Nous avons d’abord pris la décision de ne retenir que deux classes d’âge : les plus de 35 ans et les moins de 35 ans. Et, lorsque les correspondants ne donnaient pas leur âge, ce qui était le cas pour environ 3 800 des auteurs de courriels, nous les avons placés dans l’une de ces classes à partir de leur prénom.
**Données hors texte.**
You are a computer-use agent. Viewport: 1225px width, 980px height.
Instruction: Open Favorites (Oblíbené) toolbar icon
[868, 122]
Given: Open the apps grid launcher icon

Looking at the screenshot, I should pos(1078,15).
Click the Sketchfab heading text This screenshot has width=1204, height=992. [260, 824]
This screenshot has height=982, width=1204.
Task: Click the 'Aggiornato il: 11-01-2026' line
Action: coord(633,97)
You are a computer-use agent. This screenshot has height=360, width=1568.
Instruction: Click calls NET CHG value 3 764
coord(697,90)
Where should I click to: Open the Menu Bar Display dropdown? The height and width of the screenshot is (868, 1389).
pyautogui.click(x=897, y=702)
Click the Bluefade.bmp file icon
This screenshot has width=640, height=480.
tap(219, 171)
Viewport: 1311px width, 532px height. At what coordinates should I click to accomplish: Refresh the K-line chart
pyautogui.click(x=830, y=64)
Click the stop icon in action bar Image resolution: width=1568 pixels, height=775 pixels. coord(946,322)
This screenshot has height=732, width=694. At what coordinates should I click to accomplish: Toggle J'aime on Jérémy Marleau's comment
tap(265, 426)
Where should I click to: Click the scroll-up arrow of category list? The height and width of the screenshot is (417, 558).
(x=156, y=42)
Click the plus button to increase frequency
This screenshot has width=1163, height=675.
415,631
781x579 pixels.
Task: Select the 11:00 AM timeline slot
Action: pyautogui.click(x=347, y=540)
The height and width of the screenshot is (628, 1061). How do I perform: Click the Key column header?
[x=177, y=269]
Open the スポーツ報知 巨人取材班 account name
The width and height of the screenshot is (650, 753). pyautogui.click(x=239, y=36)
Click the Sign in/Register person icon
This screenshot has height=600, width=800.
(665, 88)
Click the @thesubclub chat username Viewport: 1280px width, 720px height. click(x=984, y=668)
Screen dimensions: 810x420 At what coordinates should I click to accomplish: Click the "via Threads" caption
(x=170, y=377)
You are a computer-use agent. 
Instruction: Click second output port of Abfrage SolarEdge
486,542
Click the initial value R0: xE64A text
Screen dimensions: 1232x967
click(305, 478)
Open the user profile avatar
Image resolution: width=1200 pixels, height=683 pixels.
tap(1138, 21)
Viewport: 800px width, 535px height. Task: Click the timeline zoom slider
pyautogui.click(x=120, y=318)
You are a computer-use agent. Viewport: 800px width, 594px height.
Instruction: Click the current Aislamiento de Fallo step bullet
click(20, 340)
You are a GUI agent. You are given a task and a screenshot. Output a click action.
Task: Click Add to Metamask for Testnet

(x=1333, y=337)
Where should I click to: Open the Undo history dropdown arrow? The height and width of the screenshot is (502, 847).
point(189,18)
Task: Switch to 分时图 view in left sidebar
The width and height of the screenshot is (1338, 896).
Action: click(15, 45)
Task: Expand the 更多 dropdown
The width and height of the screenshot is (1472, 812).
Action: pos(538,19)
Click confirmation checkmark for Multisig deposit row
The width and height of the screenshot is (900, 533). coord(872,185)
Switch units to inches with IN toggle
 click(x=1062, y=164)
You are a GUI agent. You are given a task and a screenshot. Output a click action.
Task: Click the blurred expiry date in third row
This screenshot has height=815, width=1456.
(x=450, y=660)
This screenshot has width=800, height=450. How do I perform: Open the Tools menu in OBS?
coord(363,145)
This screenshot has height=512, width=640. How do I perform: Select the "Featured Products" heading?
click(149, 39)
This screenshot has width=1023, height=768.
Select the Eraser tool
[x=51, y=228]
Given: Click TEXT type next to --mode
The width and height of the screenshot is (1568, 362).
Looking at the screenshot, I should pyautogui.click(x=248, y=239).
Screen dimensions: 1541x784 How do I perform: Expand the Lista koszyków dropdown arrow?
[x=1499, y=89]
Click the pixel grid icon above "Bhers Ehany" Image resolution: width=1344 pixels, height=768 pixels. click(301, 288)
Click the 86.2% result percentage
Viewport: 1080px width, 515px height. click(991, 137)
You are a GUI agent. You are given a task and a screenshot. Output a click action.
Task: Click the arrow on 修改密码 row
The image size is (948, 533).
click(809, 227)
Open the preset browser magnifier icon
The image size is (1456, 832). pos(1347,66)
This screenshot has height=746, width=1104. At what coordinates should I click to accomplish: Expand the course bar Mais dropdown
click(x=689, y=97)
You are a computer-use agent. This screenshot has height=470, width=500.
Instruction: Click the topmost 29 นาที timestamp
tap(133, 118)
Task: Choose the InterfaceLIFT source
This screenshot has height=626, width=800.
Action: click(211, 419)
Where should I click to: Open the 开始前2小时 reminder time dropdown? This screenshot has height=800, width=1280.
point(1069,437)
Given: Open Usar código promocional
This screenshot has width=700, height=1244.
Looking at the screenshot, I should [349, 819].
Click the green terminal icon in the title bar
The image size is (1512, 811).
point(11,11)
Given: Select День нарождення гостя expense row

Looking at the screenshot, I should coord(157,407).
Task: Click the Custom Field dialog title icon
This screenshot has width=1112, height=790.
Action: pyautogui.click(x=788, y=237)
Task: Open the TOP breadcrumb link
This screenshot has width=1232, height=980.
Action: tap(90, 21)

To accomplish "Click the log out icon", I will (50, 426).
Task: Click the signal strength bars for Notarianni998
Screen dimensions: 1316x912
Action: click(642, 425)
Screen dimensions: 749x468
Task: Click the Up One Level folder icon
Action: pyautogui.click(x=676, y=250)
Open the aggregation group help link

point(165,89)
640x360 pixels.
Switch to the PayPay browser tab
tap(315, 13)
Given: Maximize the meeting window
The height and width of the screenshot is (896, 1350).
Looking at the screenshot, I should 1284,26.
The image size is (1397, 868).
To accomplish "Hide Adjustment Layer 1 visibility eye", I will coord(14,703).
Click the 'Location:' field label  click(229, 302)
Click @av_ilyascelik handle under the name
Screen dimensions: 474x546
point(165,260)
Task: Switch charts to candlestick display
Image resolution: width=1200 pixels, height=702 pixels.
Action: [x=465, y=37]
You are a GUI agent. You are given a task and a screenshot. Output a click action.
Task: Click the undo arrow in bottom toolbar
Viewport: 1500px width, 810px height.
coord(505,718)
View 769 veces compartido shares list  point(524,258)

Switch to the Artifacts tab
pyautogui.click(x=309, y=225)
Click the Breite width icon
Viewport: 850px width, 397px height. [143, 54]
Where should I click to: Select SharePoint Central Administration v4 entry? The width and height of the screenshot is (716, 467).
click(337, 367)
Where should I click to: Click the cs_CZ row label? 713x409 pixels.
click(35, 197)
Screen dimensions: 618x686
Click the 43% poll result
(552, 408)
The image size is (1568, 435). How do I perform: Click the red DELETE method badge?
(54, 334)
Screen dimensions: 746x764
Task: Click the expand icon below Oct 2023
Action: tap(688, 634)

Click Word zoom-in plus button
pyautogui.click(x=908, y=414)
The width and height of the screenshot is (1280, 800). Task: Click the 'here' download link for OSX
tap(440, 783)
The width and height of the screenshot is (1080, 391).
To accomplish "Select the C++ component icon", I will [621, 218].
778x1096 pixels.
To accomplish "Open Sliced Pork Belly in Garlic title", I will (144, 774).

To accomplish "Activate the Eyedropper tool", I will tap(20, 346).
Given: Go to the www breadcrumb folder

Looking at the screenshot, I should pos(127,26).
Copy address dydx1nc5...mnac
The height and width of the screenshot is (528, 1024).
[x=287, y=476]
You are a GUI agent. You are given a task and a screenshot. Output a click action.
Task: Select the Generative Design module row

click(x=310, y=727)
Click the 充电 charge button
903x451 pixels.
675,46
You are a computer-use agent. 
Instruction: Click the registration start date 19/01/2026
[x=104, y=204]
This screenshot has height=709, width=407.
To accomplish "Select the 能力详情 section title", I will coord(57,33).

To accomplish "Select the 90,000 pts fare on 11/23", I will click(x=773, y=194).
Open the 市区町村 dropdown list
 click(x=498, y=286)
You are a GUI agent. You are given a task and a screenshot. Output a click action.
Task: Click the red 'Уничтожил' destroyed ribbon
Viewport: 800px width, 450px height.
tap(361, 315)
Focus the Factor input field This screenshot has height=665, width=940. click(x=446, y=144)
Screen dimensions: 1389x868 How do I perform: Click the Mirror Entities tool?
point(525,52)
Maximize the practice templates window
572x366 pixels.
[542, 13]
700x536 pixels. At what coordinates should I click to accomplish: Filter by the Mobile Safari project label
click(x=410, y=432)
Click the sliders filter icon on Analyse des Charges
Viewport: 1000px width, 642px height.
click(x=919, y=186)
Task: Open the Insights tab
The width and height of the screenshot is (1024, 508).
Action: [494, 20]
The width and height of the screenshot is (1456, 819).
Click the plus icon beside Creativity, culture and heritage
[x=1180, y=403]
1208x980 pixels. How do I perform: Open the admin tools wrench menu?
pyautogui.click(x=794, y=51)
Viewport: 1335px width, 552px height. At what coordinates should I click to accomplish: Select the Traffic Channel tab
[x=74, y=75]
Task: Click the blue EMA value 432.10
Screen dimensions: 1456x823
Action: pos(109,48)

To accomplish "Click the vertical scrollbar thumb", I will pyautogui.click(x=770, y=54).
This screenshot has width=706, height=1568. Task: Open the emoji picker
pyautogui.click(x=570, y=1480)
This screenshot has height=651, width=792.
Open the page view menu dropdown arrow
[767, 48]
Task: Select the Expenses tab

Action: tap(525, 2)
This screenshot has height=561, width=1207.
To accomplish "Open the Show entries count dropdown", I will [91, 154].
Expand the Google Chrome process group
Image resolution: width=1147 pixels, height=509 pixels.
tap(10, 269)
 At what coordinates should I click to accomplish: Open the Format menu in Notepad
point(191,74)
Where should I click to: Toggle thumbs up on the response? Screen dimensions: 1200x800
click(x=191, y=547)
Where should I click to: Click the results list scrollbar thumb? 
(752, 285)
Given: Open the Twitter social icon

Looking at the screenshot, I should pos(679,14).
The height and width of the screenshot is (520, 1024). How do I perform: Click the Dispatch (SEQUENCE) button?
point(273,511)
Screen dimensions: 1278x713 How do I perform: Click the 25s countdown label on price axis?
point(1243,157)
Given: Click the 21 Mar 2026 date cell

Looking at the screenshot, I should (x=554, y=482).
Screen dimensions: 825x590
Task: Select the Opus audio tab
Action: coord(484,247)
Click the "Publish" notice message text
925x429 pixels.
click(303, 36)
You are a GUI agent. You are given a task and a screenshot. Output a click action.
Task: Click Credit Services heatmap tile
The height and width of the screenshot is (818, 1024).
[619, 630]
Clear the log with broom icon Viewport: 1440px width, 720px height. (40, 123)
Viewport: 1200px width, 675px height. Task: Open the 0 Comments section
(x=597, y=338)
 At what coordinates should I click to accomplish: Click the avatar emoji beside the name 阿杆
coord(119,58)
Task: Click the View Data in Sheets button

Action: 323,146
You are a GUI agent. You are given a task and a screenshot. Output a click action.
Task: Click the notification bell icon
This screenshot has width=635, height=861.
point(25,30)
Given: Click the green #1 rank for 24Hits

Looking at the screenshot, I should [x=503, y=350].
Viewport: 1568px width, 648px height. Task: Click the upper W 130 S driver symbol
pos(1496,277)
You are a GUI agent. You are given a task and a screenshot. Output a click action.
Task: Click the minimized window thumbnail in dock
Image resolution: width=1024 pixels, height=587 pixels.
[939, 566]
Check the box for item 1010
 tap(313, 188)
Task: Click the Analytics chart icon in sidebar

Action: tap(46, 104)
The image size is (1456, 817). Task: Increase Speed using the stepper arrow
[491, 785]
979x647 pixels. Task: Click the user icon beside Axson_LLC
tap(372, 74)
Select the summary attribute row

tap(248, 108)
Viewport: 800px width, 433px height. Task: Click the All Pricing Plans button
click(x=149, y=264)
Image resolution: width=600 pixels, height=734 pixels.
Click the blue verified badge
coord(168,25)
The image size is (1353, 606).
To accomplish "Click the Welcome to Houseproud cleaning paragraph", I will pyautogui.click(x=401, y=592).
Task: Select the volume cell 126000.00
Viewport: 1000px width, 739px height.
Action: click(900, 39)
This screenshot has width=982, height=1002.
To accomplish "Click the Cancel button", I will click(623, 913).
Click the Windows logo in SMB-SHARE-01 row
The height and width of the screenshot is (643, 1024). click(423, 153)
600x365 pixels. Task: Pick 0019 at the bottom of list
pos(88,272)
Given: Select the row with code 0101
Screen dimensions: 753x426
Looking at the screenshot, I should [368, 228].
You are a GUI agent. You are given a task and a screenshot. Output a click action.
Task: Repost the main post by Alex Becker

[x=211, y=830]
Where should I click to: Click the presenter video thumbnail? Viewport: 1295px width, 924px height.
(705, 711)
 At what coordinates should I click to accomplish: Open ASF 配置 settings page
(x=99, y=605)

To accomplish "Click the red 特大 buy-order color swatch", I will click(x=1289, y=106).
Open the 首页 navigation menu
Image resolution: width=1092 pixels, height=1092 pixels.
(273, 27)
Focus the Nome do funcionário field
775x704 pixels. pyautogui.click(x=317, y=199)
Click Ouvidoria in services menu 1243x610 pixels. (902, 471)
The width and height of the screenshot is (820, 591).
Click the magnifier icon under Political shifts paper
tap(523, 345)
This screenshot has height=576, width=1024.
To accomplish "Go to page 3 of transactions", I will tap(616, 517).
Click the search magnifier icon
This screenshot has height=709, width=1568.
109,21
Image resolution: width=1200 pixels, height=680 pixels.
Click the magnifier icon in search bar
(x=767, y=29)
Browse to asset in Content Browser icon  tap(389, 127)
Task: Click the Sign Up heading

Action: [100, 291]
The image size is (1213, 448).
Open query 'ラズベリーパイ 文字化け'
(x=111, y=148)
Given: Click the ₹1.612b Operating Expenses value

En effet, la fréquence d’attribution des prénoms obéit à des modes, comme le montre bien la figure qui suit : le prénom Simone, lorsqu’il atteint son sommet de popularité en 1912, est donné à 4 % des filles; trente ans plus tard, Nicole prénomme 5,5 % des filles et Éric est le prénom de 7 % des garçons nés en 1969 et 1970. La popularité des prénoms prend, dans la plupart des cas, l’aspect d’une courbe légèrement asymétrique et dont la croissance est plus rapide que la décroissance.

Fréquence annuelle d’attribution de trois prénoms de 1890 à 2000 au Québec 

Source : Louis Duchesne, Les prénoms. Des plus rares aux plus courants au Québec, Outremont, Trécarré, nouvelle édition, 2001, p. 21



L’attribution d’un âge à partir du prénom se base sur l’étude de Louis Duchesne sur la fréquence des prénoms. Cette étude repose sur un corpus de plus de 3 millions de prénoms donnés au Québec depuis 1890; on y voit très bien que la plupart des prénoms ne sont populaires que pour une période donnée.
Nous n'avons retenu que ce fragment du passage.